L’un des grands miraculés de la musique anglaise poursuit sa résurrection. Critique.
Lorsqu’on découvrit, il y a une dizaine d’années, les deux albums que l’inconnu Bill Fay avait publiés au début des seventies, le choc fut proportionnel à la peine ressentie de le savoir sans doute perdu à tout jamais, comme tant d’autres, dans le labyrinthe de l’histoire parallèle du rock anglais.
Culte modeste mais réel
Au fil du temps, des enregistrements postérieurs ainsi que des démos étourdissantes seront compilées, sans pour autant que l’opacité mystérieuse entourant ce songwriter singulier ne désépaississe tout à fait. L’imprégnation mystique de certains de ses textes d’époque pouvait laisser penser que cet homme à la voix divine avait trouvé refuge dans un cloître capitonné, et qu’il n’était même pas au courant du culte modeste mais réel dont il faisait lui-même l’objet. Et puis, miracle, en 2012 arriva Life Is People, un nouvel album né de l’opiniâtreté de certains de ses fans – notamment Jeff Tweedy de Wilco, ainsi qu’un vétéran du Vietnam reconverti en mécène – qui avaient à cœur d’apporter une suite à cette histoire laissée en suspension.
Trois ans plus tard, avec sensiblement la même équipe de musiciens anglais – des jeunes et d’autres qui l’accompagnaient déjà il y a quarante ans –, le voilà qui hisse le curseur émotionnel encore plus haut avec Who Is the Sender?, prouvant que ce retour des limbes n’était pas qu’un accident heureux mais bien l’entame d’une deuxième vie dont il ne fallait plus lâcher le fil.

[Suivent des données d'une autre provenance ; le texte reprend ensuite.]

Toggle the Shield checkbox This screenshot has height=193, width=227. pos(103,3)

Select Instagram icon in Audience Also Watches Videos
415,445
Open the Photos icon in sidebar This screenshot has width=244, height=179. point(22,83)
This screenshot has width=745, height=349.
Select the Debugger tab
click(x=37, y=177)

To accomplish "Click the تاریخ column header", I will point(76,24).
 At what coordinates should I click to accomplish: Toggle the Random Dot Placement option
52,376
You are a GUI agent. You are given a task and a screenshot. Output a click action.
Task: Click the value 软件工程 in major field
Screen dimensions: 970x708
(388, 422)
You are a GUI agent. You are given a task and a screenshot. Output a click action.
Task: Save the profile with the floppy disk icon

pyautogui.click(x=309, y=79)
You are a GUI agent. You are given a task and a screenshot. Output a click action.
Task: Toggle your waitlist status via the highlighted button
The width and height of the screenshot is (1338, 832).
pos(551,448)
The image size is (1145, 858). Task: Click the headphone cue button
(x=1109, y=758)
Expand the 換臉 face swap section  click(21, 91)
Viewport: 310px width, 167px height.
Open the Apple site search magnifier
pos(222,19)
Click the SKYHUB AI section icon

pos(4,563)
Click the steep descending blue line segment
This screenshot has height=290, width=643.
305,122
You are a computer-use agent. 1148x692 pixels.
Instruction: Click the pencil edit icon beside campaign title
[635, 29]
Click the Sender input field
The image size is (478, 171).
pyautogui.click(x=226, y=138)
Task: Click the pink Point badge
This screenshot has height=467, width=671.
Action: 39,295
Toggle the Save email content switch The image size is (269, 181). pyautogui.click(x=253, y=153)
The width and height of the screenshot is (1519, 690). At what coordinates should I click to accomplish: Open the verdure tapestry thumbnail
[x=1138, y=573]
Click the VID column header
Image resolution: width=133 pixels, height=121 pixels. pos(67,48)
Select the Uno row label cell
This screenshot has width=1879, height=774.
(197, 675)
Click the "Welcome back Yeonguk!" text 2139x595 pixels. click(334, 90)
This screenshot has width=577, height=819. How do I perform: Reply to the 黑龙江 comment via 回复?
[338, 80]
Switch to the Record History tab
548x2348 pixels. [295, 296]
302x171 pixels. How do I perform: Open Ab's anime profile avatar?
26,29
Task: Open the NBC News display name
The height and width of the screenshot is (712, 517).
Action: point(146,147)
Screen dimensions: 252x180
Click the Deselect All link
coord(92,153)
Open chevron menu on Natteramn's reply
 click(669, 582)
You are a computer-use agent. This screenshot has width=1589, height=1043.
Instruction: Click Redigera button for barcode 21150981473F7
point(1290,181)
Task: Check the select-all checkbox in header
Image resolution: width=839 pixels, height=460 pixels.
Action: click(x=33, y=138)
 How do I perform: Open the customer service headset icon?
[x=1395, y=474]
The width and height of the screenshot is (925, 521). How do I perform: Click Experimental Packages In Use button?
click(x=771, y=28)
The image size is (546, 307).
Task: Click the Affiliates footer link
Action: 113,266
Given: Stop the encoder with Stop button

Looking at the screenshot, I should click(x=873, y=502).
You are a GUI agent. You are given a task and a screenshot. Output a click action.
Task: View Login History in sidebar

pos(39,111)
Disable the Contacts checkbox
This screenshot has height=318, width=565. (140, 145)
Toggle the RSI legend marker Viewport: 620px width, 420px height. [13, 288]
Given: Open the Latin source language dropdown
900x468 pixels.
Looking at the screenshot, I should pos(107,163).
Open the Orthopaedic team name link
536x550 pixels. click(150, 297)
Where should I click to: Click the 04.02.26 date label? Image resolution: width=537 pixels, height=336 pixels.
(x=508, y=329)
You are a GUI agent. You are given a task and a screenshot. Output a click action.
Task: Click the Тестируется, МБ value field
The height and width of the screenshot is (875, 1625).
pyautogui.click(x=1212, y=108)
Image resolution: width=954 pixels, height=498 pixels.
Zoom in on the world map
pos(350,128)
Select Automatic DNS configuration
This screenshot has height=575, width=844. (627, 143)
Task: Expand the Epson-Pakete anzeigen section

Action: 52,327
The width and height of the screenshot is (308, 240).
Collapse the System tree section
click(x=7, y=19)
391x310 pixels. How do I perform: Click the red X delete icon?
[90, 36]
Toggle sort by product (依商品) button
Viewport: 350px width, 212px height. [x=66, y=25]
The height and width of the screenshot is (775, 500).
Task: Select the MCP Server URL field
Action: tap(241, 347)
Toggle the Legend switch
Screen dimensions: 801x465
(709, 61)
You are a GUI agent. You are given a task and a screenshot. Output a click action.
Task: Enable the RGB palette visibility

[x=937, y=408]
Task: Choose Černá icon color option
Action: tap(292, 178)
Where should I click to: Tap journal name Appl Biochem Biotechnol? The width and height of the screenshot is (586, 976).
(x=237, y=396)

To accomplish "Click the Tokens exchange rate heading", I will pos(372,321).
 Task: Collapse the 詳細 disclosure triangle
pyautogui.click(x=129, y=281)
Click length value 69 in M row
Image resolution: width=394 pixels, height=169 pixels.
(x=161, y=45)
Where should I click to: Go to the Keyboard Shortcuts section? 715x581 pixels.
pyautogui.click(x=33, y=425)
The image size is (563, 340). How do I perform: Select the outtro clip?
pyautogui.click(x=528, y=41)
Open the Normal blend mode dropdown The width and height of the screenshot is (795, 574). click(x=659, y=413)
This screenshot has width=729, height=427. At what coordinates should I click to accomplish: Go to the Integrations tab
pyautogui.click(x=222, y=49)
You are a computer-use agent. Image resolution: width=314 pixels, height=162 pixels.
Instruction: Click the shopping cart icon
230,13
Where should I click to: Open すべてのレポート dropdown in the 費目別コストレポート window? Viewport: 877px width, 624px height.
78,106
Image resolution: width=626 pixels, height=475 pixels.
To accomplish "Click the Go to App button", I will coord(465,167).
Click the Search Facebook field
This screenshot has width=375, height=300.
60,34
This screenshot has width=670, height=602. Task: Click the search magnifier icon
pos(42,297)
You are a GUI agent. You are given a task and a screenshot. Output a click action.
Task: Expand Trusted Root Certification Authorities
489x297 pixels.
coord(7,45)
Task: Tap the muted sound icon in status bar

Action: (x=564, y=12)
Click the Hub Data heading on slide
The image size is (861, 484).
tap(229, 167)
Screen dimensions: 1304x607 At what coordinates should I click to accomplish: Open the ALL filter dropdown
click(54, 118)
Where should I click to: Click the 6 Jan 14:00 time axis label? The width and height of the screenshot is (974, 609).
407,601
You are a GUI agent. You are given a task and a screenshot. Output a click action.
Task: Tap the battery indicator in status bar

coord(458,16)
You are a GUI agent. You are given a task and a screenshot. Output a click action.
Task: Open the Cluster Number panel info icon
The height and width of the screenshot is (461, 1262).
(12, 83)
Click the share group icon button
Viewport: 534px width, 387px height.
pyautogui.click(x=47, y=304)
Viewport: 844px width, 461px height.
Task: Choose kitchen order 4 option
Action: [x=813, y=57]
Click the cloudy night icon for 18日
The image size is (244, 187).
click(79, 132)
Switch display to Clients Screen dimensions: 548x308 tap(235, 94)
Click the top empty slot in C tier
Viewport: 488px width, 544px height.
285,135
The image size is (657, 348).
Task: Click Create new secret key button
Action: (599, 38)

C’est précisément le sentiment que l’on éprouve en écoutant ces treize plages d’une humanité et d’une simplicité bouleversantes, entraîné comme dans un tourbillon languide par cette voix à peine élimée d’un vieux sage qui observe le temps qui reste sans la moindre amertume d’avoir laissé filer sa chance. L’oublié Bill Fay est devenu inoubliable.